▸ Activity:
Please return only the lines from the one holding "Task: Click the Save view link" through the one holding "Open 效果详情 link for second product", exactly as they appear in the records below, both ends included.
───── Records to process ─────
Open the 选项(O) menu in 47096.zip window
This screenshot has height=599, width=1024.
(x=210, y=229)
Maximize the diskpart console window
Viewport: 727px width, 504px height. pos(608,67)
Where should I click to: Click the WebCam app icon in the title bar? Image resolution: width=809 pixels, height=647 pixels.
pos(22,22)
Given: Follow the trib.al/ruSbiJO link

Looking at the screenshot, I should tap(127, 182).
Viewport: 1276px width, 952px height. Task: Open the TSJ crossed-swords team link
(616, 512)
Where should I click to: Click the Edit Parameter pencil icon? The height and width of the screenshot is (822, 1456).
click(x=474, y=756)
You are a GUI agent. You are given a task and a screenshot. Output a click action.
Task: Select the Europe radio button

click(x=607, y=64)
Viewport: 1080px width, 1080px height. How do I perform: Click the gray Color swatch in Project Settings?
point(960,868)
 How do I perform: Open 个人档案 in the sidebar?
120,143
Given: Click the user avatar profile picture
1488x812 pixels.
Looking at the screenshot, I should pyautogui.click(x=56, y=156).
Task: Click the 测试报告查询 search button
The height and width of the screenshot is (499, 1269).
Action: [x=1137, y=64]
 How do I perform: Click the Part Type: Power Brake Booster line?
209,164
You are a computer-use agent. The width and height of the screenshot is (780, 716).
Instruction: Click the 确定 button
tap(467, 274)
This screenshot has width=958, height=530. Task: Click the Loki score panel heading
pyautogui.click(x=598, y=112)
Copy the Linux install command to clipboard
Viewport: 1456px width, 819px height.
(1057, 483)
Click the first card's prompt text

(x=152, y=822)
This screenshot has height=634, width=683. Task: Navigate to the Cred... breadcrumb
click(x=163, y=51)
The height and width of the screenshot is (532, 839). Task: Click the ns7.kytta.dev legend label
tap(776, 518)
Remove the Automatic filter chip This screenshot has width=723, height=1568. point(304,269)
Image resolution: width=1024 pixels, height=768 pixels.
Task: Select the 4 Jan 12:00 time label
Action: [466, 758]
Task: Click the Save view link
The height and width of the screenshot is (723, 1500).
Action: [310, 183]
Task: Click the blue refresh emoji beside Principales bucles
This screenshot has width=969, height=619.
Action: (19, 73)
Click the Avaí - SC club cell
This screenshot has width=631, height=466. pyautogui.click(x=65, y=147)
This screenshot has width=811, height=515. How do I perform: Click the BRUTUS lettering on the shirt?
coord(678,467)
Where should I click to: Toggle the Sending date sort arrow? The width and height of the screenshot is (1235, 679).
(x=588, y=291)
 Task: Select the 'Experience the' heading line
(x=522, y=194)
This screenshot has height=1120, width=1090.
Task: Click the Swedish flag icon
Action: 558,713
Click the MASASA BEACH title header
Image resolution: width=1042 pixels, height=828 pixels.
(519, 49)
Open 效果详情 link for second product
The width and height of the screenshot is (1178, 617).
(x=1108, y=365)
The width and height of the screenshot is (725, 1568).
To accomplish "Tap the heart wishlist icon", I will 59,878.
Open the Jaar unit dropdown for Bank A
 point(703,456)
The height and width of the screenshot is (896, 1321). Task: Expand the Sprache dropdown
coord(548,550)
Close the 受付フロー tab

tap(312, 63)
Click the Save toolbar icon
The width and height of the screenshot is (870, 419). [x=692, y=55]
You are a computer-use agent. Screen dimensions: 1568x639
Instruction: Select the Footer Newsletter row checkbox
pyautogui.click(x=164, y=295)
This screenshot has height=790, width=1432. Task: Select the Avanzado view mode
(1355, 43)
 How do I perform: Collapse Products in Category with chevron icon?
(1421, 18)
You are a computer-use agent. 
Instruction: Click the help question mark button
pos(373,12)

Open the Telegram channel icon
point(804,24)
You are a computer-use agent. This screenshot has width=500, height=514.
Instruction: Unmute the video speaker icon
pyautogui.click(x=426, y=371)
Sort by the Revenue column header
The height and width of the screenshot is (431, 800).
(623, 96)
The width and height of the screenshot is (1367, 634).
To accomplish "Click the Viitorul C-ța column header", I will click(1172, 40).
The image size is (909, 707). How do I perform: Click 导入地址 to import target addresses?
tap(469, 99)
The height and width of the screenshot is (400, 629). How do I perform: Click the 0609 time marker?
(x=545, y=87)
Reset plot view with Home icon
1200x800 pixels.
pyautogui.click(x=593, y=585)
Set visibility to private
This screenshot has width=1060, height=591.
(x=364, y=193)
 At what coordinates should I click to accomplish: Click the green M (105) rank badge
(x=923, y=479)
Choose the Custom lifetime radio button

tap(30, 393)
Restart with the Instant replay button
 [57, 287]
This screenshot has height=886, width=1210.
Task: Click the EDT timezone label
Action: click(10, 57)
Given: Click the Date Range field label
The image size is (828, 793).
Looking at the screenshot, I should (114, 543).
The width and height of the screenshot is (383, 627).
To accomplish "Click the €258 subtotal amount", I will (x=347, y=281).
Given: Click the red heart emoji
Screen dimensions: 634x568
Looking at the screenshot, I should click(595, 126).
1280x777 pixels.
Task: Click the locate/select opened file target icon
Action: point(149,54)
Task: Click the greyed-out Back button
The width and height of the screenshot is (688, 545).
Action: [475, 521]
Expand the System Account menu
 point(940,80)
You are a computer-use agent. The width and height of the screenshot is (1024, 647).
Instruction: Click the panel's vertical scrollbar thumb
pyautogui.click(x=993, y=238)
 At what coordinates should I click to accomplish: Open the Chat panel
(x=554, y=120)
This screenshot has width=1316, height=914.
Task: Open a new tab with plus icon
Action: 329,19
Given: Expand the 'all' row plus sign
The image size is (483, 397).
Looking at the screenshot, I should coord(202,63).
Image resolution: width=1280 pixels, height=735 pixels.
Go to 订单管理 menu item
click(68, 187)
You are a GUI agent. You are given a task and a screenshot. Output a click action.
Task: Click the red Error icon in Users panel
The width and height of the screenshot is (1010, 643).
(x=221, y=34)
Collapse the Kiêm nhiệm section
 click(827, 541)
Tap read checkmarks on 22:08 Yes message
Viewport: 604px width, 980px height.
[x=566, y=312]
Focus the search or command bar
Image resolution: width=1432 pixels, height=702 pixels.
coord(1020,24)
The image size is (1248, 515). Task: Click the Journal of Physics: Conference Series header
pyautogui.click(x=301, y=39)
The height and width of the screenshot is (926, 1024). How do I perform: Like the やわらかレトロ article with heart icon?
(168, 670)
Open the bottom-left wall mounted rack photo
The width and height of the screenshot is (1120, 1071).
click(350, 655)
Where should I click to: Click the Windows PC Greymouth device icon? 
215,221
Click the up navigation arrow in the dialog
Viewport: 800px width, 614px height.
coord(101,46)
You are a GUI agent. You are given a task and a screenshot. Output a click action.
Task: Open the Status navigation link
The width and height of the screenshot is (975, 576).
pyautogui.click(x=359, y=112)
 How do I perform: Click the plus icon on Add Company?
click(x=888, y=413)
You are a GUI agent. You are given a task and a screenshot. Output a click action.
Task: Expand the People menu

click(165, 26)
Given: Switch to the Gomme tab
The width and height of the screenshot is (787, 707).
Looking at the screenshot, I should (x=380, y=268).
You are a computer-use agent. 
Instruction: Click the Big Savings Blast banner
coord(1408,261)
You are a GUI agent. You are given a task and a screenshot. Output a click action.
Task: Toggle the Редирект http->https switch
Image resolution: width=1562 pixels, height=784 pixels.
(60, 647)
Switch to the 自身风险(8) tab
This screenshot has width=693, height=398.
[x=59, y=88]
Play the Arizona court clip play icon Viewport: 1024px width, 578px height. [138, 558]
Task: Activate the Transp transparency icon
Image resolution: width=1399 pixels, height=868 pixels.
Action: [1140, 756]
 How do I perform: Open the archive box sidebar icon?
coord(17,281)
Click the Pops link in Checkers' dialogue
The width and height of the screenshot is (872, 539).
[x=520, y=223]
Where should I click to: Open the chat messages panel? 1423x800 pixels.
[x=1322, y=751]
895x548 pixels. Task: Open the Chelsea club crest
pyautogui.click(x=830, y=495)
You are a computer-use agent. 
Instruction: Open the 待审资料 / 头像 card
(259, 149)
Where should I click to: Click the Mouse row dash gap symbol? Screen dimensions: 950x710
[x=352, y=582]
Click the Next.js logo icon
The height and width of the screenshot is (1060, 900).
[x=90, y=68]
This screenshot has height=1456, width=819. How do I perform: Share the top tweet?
─────
▸ Problem solution:
Task: Click the Save view link
The height and width of the screenshot is (723, 1500).
Action: [310, 183]
Task: Click the blue refresh emoji beside Principales bucles
This screenshot has width=969, height=619.
Action: (19, 73)
Click the Avaí - SC club cell
This screenshot has width=631, height=466. pyautogui.click(x=65, y=147)
This screenshot has width=811, height=515. How do I perform: Click the BRUTUS lettering on the shirt?
coord(678,467)
Where should I click to: Toggle the Sending date sort arrow? The width and height of the screenshot is (1235, 679).
(x=588, y=291)
 Task: Select the 'Experience the' heading line
(x=522, y=194)
This screenshot has height=1120, width=1090.
Task: Click the Swedish flag icon
Action: 558,713
Click the MASASA BEACH title header
Image resolution: width=1042 pixels, height=828 pixels.
(519, 49)
Open 效果详情 link for second product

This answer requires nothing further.